━━━ Page excerpt
Of course Rondo did it like that. As it turns out, you can learn a lot about an athlete by the way he announces his return after a prolonged absence.
 
Back in October, Rob Gronkowski marked his comeback with a two-minute long, dramatic, inspirational, professionally produced, edited and sponsored YouTube video. In December, Kobe Bryant basically released a full-length motion picture.
 
On Monday night, Rondo sent out a mysterious two-word tweet and then kicked back (laughing his ass off, I’m sure) as the Internet scrambled to make sense of it.
 
But the Internet was up to the task, and this morning, Danny Ainge confirmed what had long-since been assumed:
 
“Barring any unforeseen setbacks,” he told reporters, “we're anticipating Rondo playing tomorrow.”
 
5,544,000 seconds
 
That’s the count since opening night of this Celtics season. That’s exactly 40 games, which means we’re now 40 games into Brad Stevens NBA coaching career and 40 games into Danny Ainge’s second Celtics rebuild. As of today, Boston is tied for the third fewest wins in the league (13), they have the fourth most losses (27) and the fifth worst overall record. If the season ended today, they’d have a 29.7% chance of landing a Top 3 pick.
 
In other words, it’s been a smashing success. Despite the record, Stevens has already proven himself worthy of the multi-year/multi-million dollar investment. The guy can coach. And his presence lowers the ceiling on Ainge’s championship project. On one hand, this can’t be easy for Stevens. The Celtics are on pace to lose 55 games, which is four more than he lost his entire six years at Butler. On the other hand, he understands and respects that this is a process. More importantly, he knows that his bosses understand and respect that this is a process. They’re collectively consumed by it.
 
Meanwhile, Ainge has made two trades since the season began. Of the 15 players who broke camp with the team, three have been sent packing — and more are sure to follow.
 
So far, Ainge ditched Courtney Lee’s three-year contract for a Jerryd Bayless’ expiring deal. He flipped Jordan Crawford, who wasn’t part of the future anyway, for a couple more assets. Neither deal was monumental, but again, it’s a process. There’s no easy fix. It’s all about chipping away and putting the team in the best position to strike when the opportunity presents itself.
 
The Celtics aren’t there yet, and to be honest, I don’t think the specifics of Ainge’s plan are necessarily set in stone. But the direction is clear. Every trade he makes is made with only one thing in mind — the future. And there’s no doubt that the Celtics future looks brighter right now than it did 5,544,000 seconds ago, even if it’s not by much.
━━━━━━
━━━ Material shown
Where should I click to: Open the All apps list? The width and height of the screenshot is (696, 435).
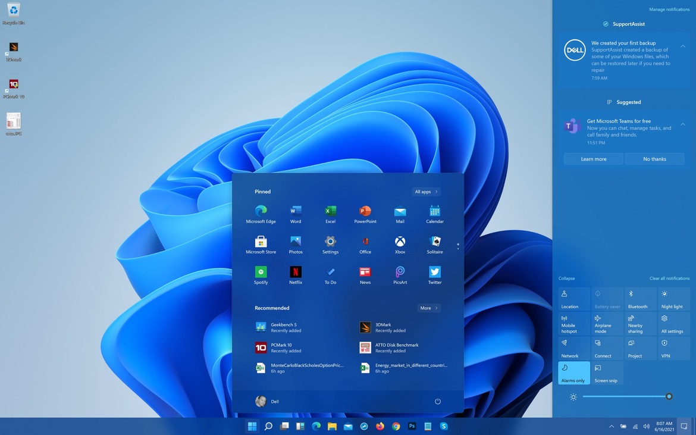coord(425,191)
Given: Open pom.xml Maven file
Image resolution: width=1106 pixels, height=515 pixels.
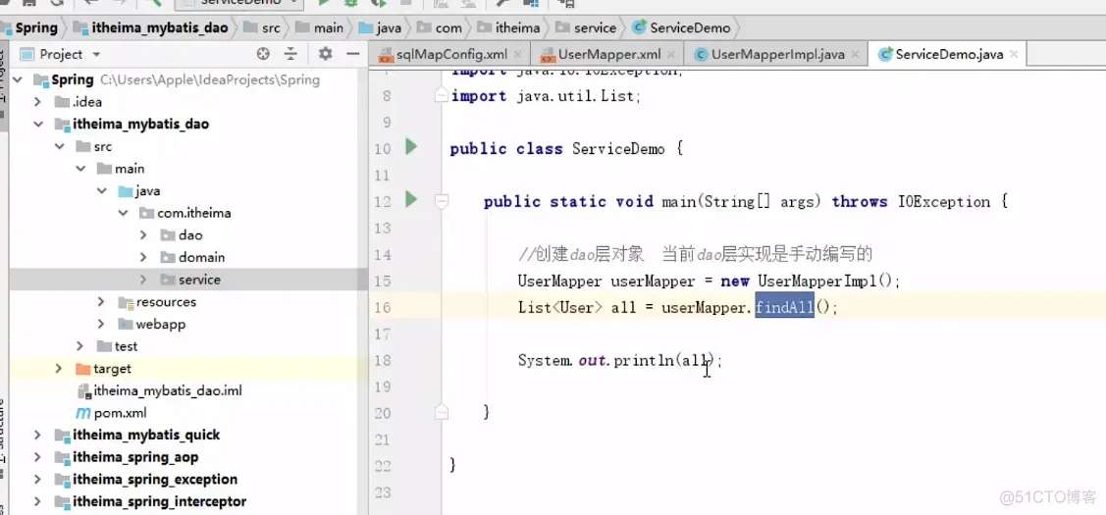Looking at the screenshot, I should [x=112, y=413].
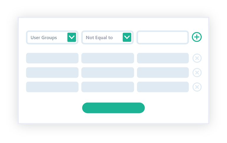Click third row's right placeholder field
The image size is (227, 143).
coord(163,87)
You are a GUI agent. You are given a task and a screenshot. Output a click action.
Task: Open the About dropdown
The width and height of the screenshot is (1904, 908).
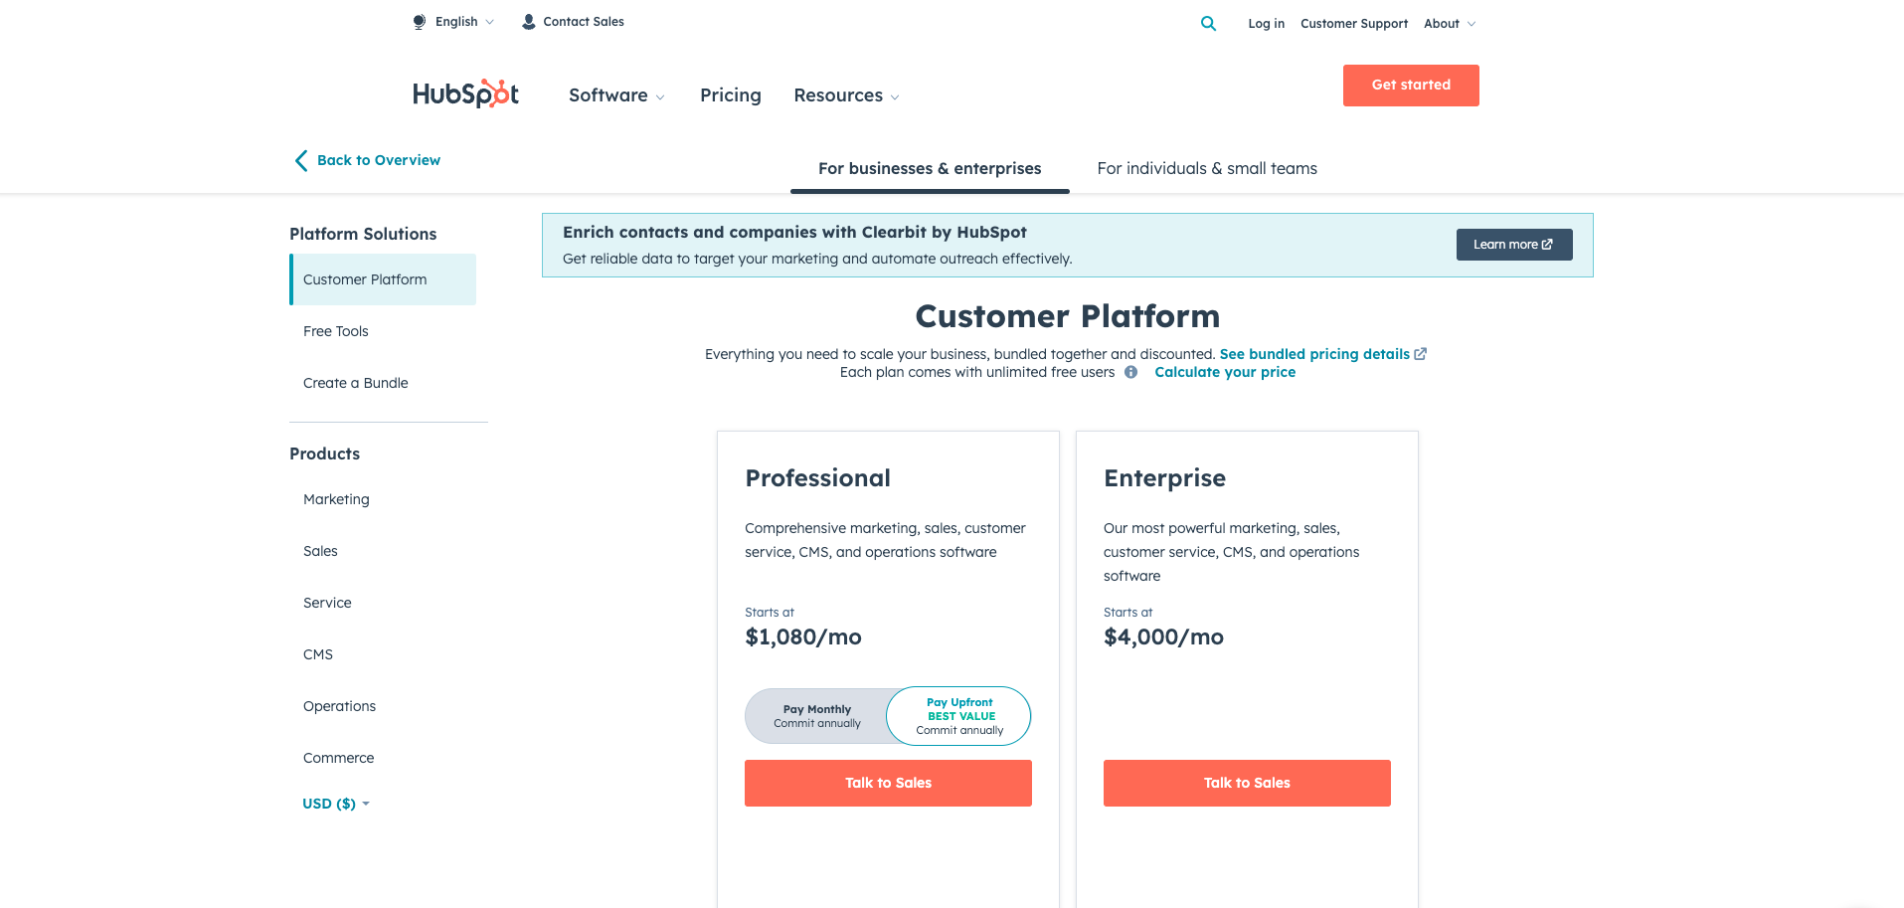[x=1449, y=24]
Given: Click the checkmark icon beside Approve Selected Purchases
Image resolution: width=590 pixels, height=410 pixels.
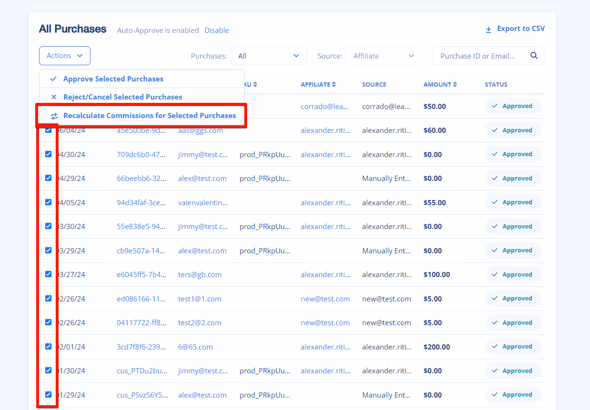Looking at the screenshot, I should (53, 79).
━━━━━━
In the Celtics excerpt, how did Rondo announce his return?

## Completed exercise
He sent out a mysterious two-word tweet.